Terrorist attack in Jammu and Kashmir, India

On 10 February 2018, at predawn, 3 Jaish-e-Mohammed terrorists attacked Sunjuwan Military Station, in the city of Jammu, in the Indian state of Jammu and Kashmir. Along with the attackers, 6 soldiers and 1 civilian were killed, while 20 were injured including 14 soldiers, and five women and children. Notably, this attack coincided with the anniversary of the death of Afzal Guru, convicted in the 2001 Indian parliament attack. The attack was described as one of the worst since the 2016 Uri attack.

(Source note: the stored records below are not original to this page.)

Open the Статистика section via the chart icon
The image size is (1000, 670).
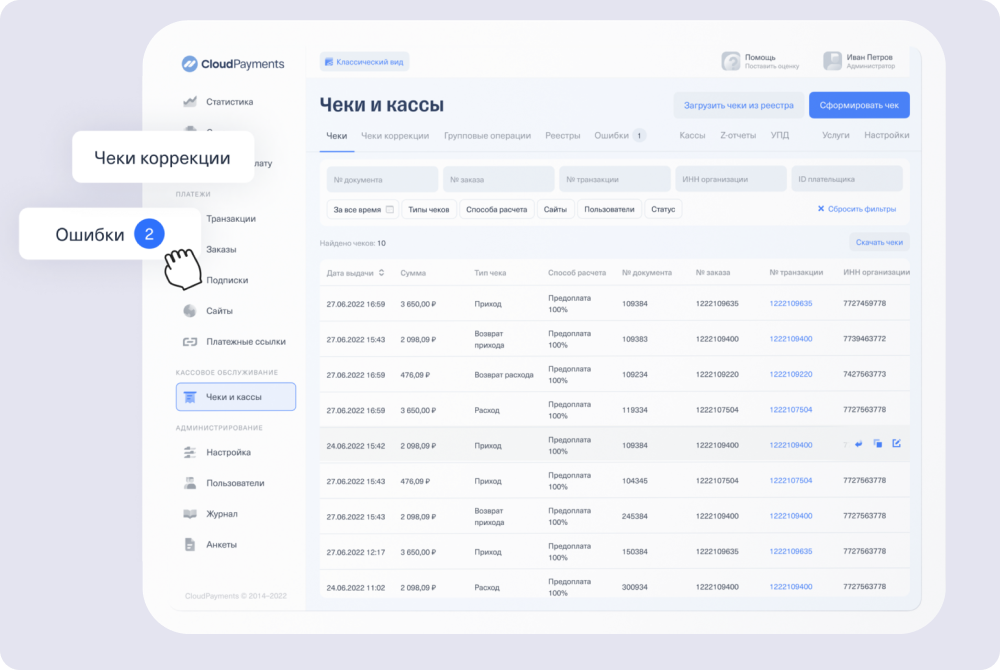[x=191, y=101]
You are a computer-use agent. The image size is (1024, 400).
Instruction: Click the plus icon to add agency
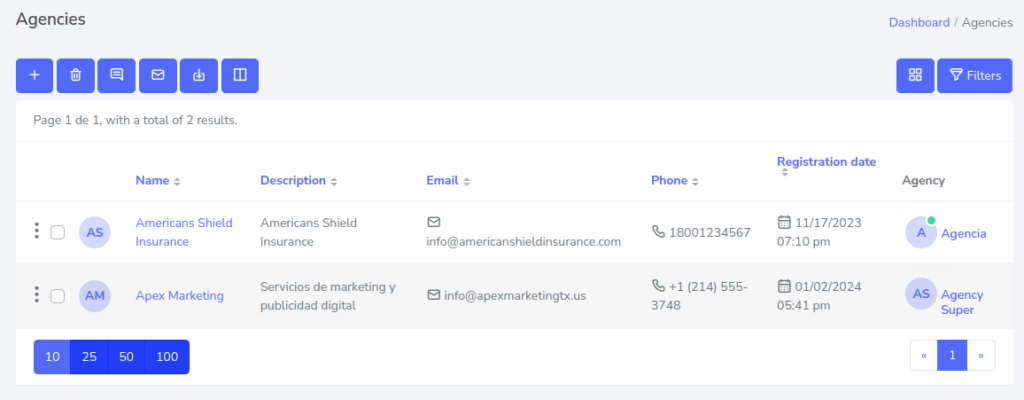35,75
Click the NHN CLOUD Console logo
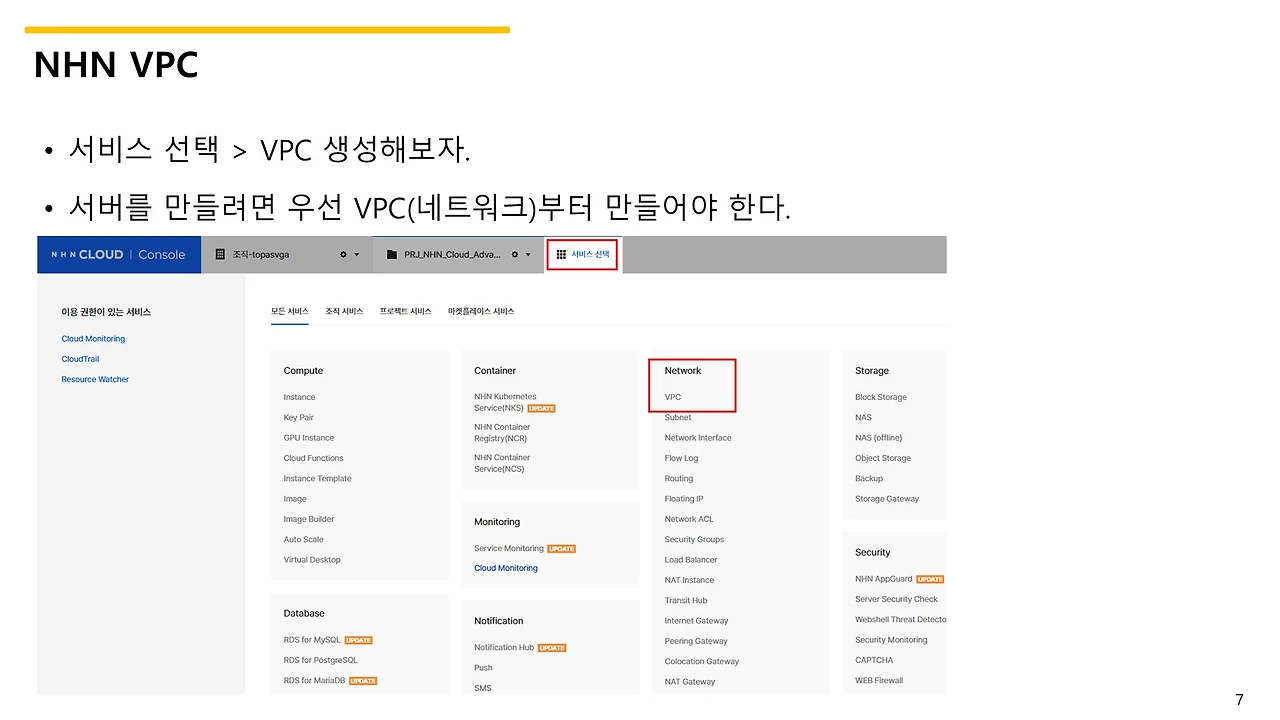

The man described by the Indian Army as the mastermind of the attack, Mufti Waqas, a commander in Jaish-e-Mohammed, was killed in an army operation on 5 March 2018 in Awantipora.

== Attack ==
In the early hours of Saturday 10 February 2018, at around 4:10 am IST, three heavily armed militants infiltrated into the military station, which served as the HQ of 36th Brigade which housed army personnel as well as their families. The attackers were armed with AK-47 assault rifles and grenades. They entered the residential quarters and opened fire, killing four soldiers and injuring at least nine others including women and children.

The militants were cornered in a residential complex and special forces were deployed in a battle that lasted over 24 hours, at the end of which all the militants were killed. The army camp consisting of 150 buildings was cleared out. Subsequently, flushing operations were carried out to neutralise the remaining attackers.

Five soldiers, all serving in the 1st battalion, Jammu and Kashmir Light Infantry, were killed in the attack: Sub. Madan Lal Choudhary, Sub. Mohammad Ashraf Mir, Hav. Habibullah Qurashi, Nk. Manzoor Ahmed and L/Nk. Mohammad Iqbal. L/Nk. Mohammad Iqbal's father, a civilian, was also killed.

The dead attackers were identified as Kari Mushtaq, Mohammad Khalid Khan, and Mohammad Adil, all of whom were Pakistani nationals.

There were reports that some of the illegal Rohingya migrants living in Jammu might have provided logistical assistance to these terrorists.

== Aftermath ==
The attack happened at a distance of six kilometers from the University of Jammu. Schools in the region were shut and a high alert was sounded in the entire region following the attack. Anti-Pakistan slogans were raised in the Jammu and Kashmir Assembly following the attack. Local residents of Jammu chanted anti-Pakistan slogans.

The pregnant wife of a soldier, Rfn. Nazir Ahmed, was shot in the back during the attack. She was immediately taken to a military hospital and soon afterwards delivered her baby successfully.

Indian defense minister Nirmala Sitharaman visited the injured victims. She blamed Pakistan for the attack and said "Pakistan will pay" for the "misadventure". Pakistan responded the next day rejecting the allegations and accusing India of generating "war hysteria". The US Director of National Intelligence, Dan Coats, said in his testimony to Senate Select Committee, that Pakistan-supported terrorist groups would continue to carry out attacks in India. He added that Pakistan's perception of its "eroding position" relative to India in economic and domestic security spheres drove it towards goals counter to those of the United States.

Controversial Indian parliamentarian Asaduddin Owaisi highlighted the fact that five out of the seven killed in the attack were Kashmiri Muslims. The BJP replied to his statement as giving a "communal angle" to the sacrifices made by the Army. The Indian Army said that it was above religion and would not "communalise [the] martyrs".

Thousands of local residents gathered to mourn the deaths of the slain soldiers in their home towns of Kupwara, Reshipora in Tral, Kewa village in Anantnag. Army soldiers were also present to give a guard of honour.